Some manufacturers also add a gas "bubble" of a controlled size to initially delay the onset of high coupling and still have a high rate of "attack" once the size of the bubble is minmized by increasing fluid pressure.
My 911 only applies 10% of the drive power to the front wheels because the base viscosity of the fluid determines that factor.
I suppose that if I were to run it in tight circles continuously then what you say would be true, but in normal use the VC will not "tighten" above 10% until the expanding fluid "volume" overcomes the volume of the gas bubble.
So in "normal" use, "standard" turns, the VC's coupling co-efficient remains at 10%
Oh, by the way, most manufacturers will tell you that the "attack" rate of their VC is on the order of hundreds of milliseconds.
When slip is detected it will shift around the power due to the viscous fluid in the center diffy, always trying to keep it at the X%/X% ratio setup by the manufacturer. They can put in different fluids that will try "harder" to maintain this or ones that will try "less hard" to do this.
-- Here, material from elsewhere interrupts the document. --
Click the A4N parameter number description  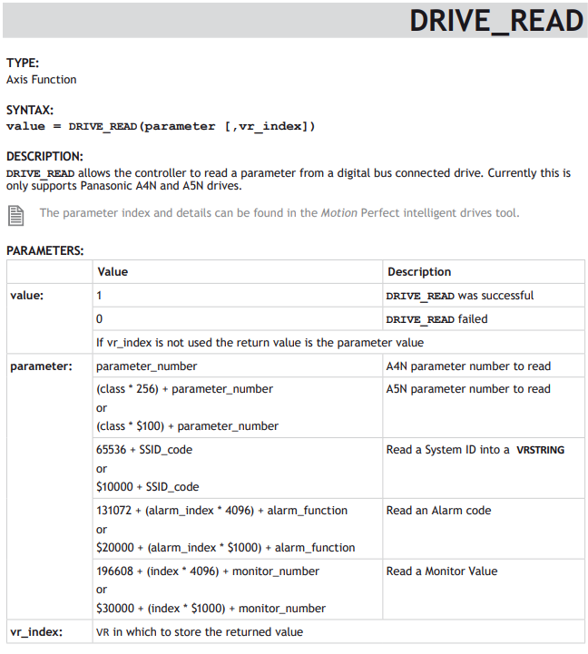468,366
For instance on the 911 if you put the rear wheels on Ice it would shift more power to the front than 10%
"always trying to keep it at the ratio setup by the factory"
No, a properly set up VC will vary the ratio, dynamically, shortly after the onset and duration of disparate rotational rates of the two sets of clutch plates.
For instance the factory quotes the RX300 as 70/30 F/R while in reality 30% is the absolute most torque, at best, it will ever transfer to the rear. The RX, and likely the HL, are predominantly FWD vehicles with virtually no torque (maybe 5%) transferred to the rear on initial front axle slippage.
I'm sure you have documentation to support your 70/30 claim on the Toyota vehicles. To my knowledge those torque splits given by manufacturers is the initial split in non-slip conditions. For instance the ones I know of for sure are:
Subarus: 4EAT AWD: 80/20 up to 60/40 during slippage MT AWD: 50/50 up to 20/80 and 80/20 during slippage 4EAT AWD w/VTD: 45/55 up to 60/40 and 40/60 during slippage
Isuzu TOD: 2wd mode: 0/100 locked TOD mode: 15/85 >5mph with slippage: up to 50/50 4wd low mode: 50/50 low range gearset
On a four wheel drive dyno the RX never delivered more than 25% of the available torque to the rear wheels.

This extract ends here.